Remise du Prix Sakharov: Alexeï Navalny, un modèle pour l’Union Européenne?

27 October 2021 /

4 min

Ce mercredi 20 octobre 2021, Alexei Navalny a été choisi par le Parlement européen pour devenir lauréat du 28è prix Sakharov. Chaque année, ce prix pour la liberté de l’esprit est accordé par l’Union européenne aux actions en faveur des droits de l’homme.

Un militant anti-corruption

Si l’opposant politique du Kremlin a été poussé sur le devant de la scène internationale à la suite de son empoisonnement en août 2020, il était déjà une figure connue dans son pays. Militant, il est très actif sur les réseaux sociaux et mobilise une population en quête de changement. Son combat principal est la lutte anti-corruption, phénomène qui mine le paysage politique russe. Cette lutte lui vaudra d’être emprisonné en janvier 2021, affirmation démentie par le Kremlin qui maintient la version officielle, il est inculpé pour avoir enfreint son contrôle judiciaire (lié à une affaire de détournement de fonds et fraude) lorsqu’il se faisait soigner en Allemagne. En réalité, les motivations de son emprisonnement sont politiques et son traitement différencié. Alexeï Navalny n’hésite pas d’ailleurs à comparer ses conditions de détention à un “remake russe de La Guerre des étoiles” et un camp de concentration. 

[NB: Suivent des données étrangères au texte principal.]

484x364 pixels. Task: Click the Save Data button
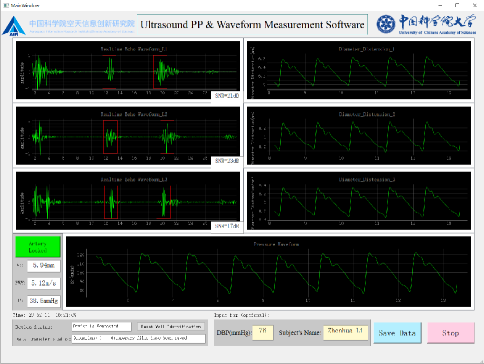(397, 333)
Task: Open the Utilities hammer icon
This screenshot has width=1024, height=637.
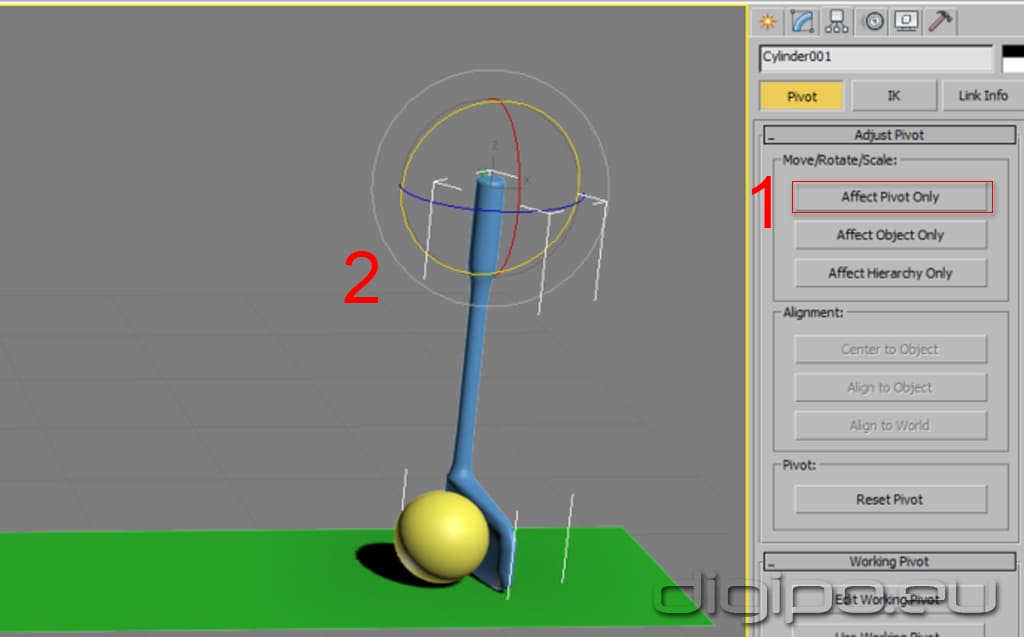Action: tap(939, 21)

La candidature du militant russe au prix Sakharov a été déposée par le PPE, parti majoritaire du Parlement. Il était en lice contre Jeanine Áñez, ancienne présidente par intérim de la Bolivie, et “les femmes afghanes” représentées par 11 femmes impliquées en politique et mises en danger après la prise du pouvoir par les talibans.

La remise de ce prix au dissident russe met en lumière la répression de l’opposition par le Kremlin, les détentions arbitraires et la corruption de la justice russe. Le secrétaire général de l’Otan, Jens Stoltenberg, félicite cette “reconnaissance du rôle important qu’il (Alexei Navalny) a joué depuis de nombreuses années pour défendre les valeurs de la démocratie et être une voix forte en Russie“.

Un personnage ambigu

Cependant, le portrait d’Alexei Navalny est plus complexe que celui dépeint par les médias au lendemain de l’annonce de son prix. 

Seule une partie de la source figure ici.